According to the tally, the ruling party had won 326 seats in the 550-seat parliament, a comfortable majority that would ensure the continuation of its single-party rule. It had 331 seats in the outgoing parliament. Lawmakers serve four-year terms.
Several thousand supporters gathered on Sunday night outside the ruling party headquarters in Ankara, chanting pro-government slogans and waving Turkish flags as Erdogan emerged to deliver a victory speech from the balcony.
The prime minister alluded to the climate of impunity and political chaos that prevailed in past decades in Turkey, which endured several military coups but has made strides in democratic development as part of its bid to join the European Union. "The Turkey that was directed by the gangs is a thing of the past," said Erdogan.
Despite Turkey's achievements during his tenure, Erdogan is viewed with scepticism by the opposition and some commentators who note slowing reforms and hints of an autocratic leadership style.
"We will be humble. We have never displayed pride or boasted," Erdogan said in an apparent attempt to counter the criticism. He pledged to start work on enacting a new constitution.
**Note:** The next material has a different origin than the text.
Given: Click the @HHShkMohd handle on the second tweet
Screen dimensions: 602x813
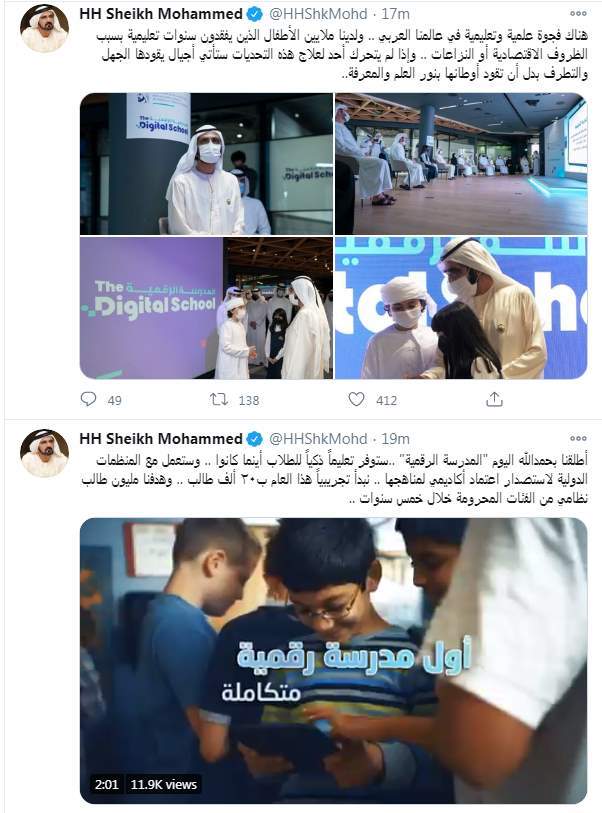Looking at the screenshot, I should (x=318, y=439).
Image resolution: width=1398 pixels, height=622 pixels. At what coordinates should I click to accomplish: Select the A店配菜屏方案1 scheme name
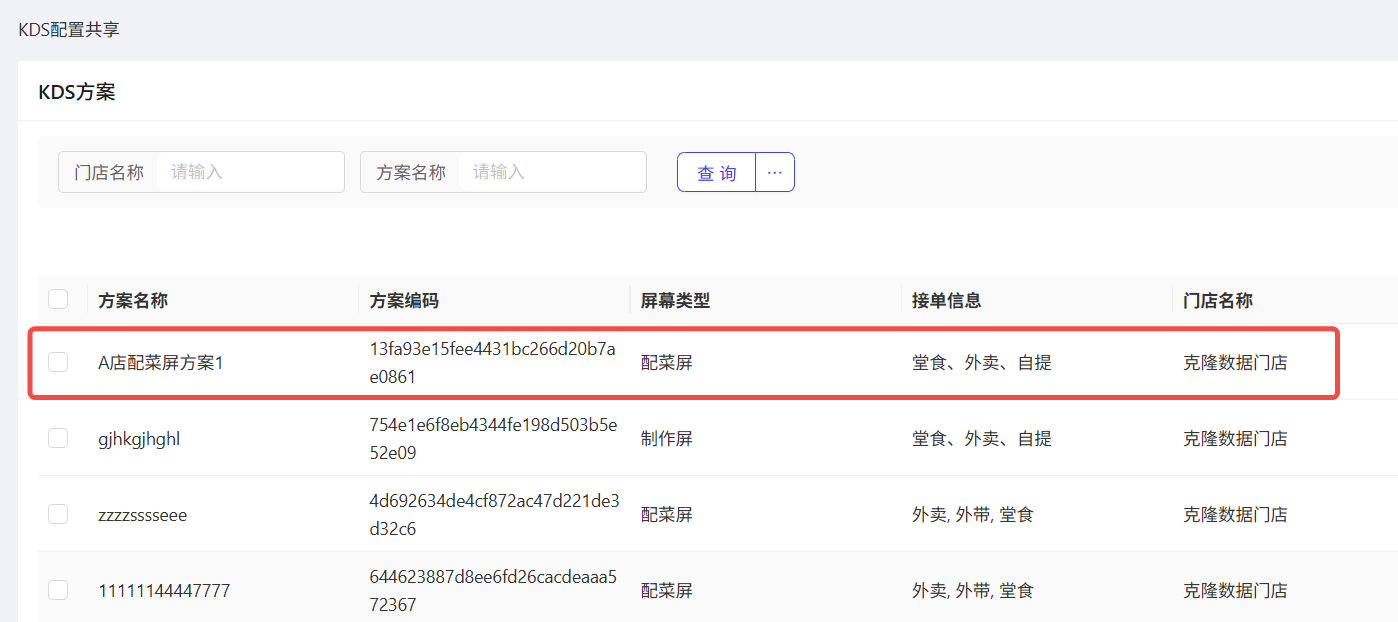(161, 363)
About 50 million Turks, or two-thirds of the population, were eligible to vote. NTV television said turnout was 84.5 %. Turkey, a Nato ally with a mostly Muslim population, stands out in a region buffeted by popular uprisings as a rising power with traditional Western alliances as well as growing ties in the east and elsewhere. In the past decade, the government has sharply reduced the political clout of the military, and taken some steps to ease restrictions on minorities.